A Paper Presented at the
10th Annual Rocky Mountain Land Use Institute Land Use Conference
April 19-20, 2001
Denver, Colorado

Historically, the equal protection clause has rarely been used by property owners challenging actions by government denying, conditioning, or delaying development plans.  This reluctance to use equal protection is due to the judiciary’s reluctance to strike down government land use decisions on the basis of a clause that seems better suited to matters involving race and gender discrimination, or violation of fundamental rights, such as the right to vote or travel.  The right to develop land for a profit is not a fundamental right.  When land use and property issues are attached to an equal protection claim, courts employ rational basis review and defer to the land policy decisions of state and local governments.

Another problem facing property owners who rely on equal protection is that courts often require evidence that the plaintiff was treated differently from others similarly situated.  This standard is often difficult to satisfy because there are usually some factual differences between the plaintiff’s land and plans for that land, and other property owners.  When a reviewing court looks at whether the plaintiff was in fact treated differently from other, similarly situated property owners, there are no such “similarly situated” owners to be found, and the plaintiff fails to meet its burden of proof. 

The unavailability of equal protection has been a true disadvantage for aggrieved property owners.  The gravamen of the harm is in many cases the plaintiff’s subjective assumption that its land use proposal has been selectively dismissed by a mean-spirited government, which has decided to “pick on” the plaintiff because the relevant officials are hostile to either the owner-plaintiff, or its land plan.  These facts, if proven, certainly suggest the viability of an equal protection.  Moreover, an equal protection claim has the terrific advantage of end running two requirements that too many times cripple takings claims—the need for a defined property interest, and ripeness.

At the turn of the 20th century (i.e., between 1999 and 2000), several courts at all levels of government seemed to indicate a new receptiveness to equal protection challenges in a land use context.  The United States Supreme Court weighed in with Village of Willowbrook v.

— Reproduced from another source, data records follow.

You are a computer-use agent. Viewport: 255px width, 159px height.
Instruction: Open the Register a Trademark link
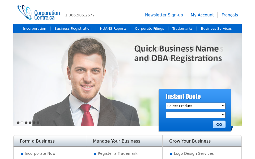[118, 153]
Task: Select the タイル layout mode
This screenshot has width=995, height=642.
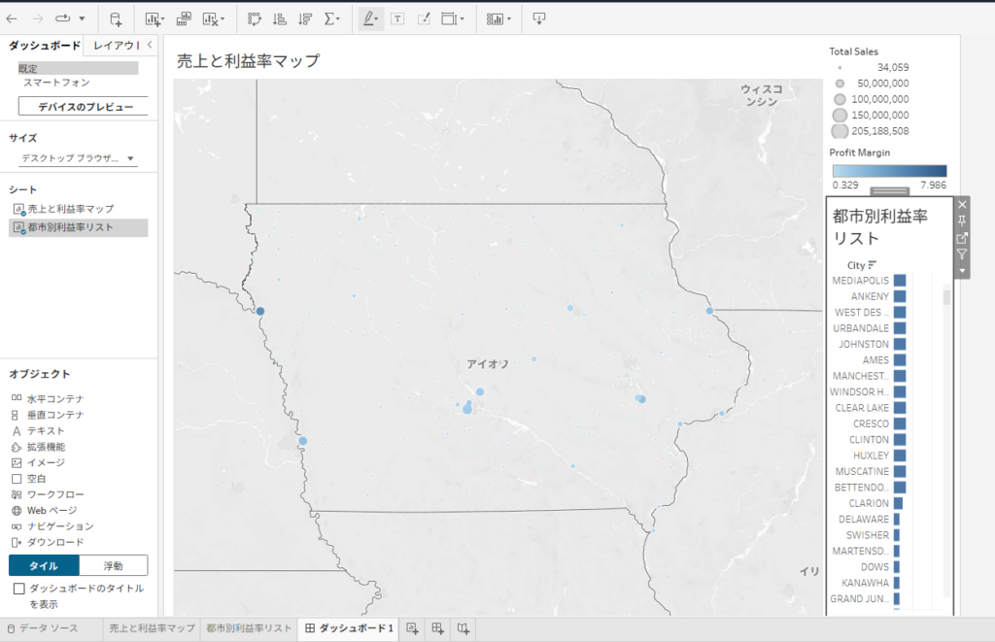Action: pos(44,565)
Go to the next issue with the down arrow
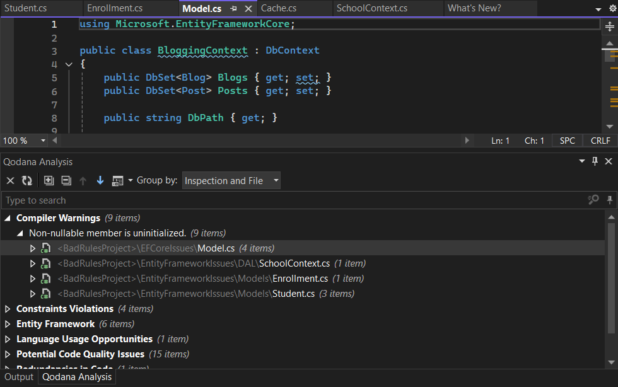The image size is (618, 387). click(100, 180)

Olech, 120 S.Ct. 1073 (2000).  In Olech, the Court, in a per curiam opinion, concluded that a landowner could assert a valid equal protection claim by demonstrating that the plaintiff had become a “class of one.”  To do so, the plaintiff must allege that the plaintiff has been intentionally treated differently from others similarly situated, and that there is no rational basis for the differences in treatment.[1]  The Olech opinion also decided that a claim for relief under traditional equal protection could be stated if the plaintiff could show that the local government’s actions were “irrational and wholly arbitrary.”[2]  This language suggests that the Court might be willing to entertain a substantive due process-like argument in the context of an equal protection claim, since rationality is demanded by substantive due process.[3] 

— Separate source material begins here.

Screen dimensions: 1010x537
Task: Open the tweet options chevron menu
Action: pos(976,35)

Despite the high threshold that must be met when a “rational basis” analysis is employed, two state courts have recently reversed the dismissal of equal protection claims in the land use context.[4]  The Supreme Court of Wisconsin concluded that where a town and county rezoned the plaintiffs’ property to an agricultural classification, evidence in the record indicated that the rezoning may not have met the rational basis test.[5]   The court noted that the record indicated the rezoning was inconsistent with the “highest and best use” of the property, and that numerous other properties in the town and county that were more suitable for the agricultural classification had not been rezoned.[6]  Similarly, where a county resolution required landowners to remove stock gaps from land adjacent to county roads, the Court of Appeals of Tennessee concluded that sufficient evidence existed in the record to support an equal protection claim.[7]  The court found that evidence in the record indicated that certain roads where stock gaps continued to pose a public danger had nevertheless been removed from the county road list, thereby exempting similarly situated landowners from the stock-gap removal policy.[8]

The Seventh Circuit Court of Appeals has tested equal protection requirements according to whether the government entity-defendant was motivated by spite and ill-will towards the plaintiff.  The Seventh Circuit permits land use claims to be brought under equal protection when based on “the malicious conduct of a governmental agent, in other words, conduct that evidences a ‘spiteful effort to get him for reasons wholly unrelated to any legitimate state objective.’”[9]  In case after case that Circuit has concluded that a viable equal protection claim can be stated in a land use context, particularly when “sheer malice” against the plaintiff can be demonstrated.[10]  Other federal courts have lately agreed that an equal protection claim may be established based on “selective enforcement,” or a “singling out,” where the disparate treatment is alleged to be motivated by an arbitrary or malicious or bad faith intent to injure the property owner.[11]

One state supreme court has gone even further, by refusing to condition an equal protection claim on the plaintiff proving treatment that is different from other, similarly situated parties.[12]  The court instead looked at whether the rules and requirements  imposed on the plaintiff were also imposed on others.  If not, then that fact suggested that the plaintiff had been treated selectively, where the selective treatment was malicious, with the intent to injure the plaintiff.[13]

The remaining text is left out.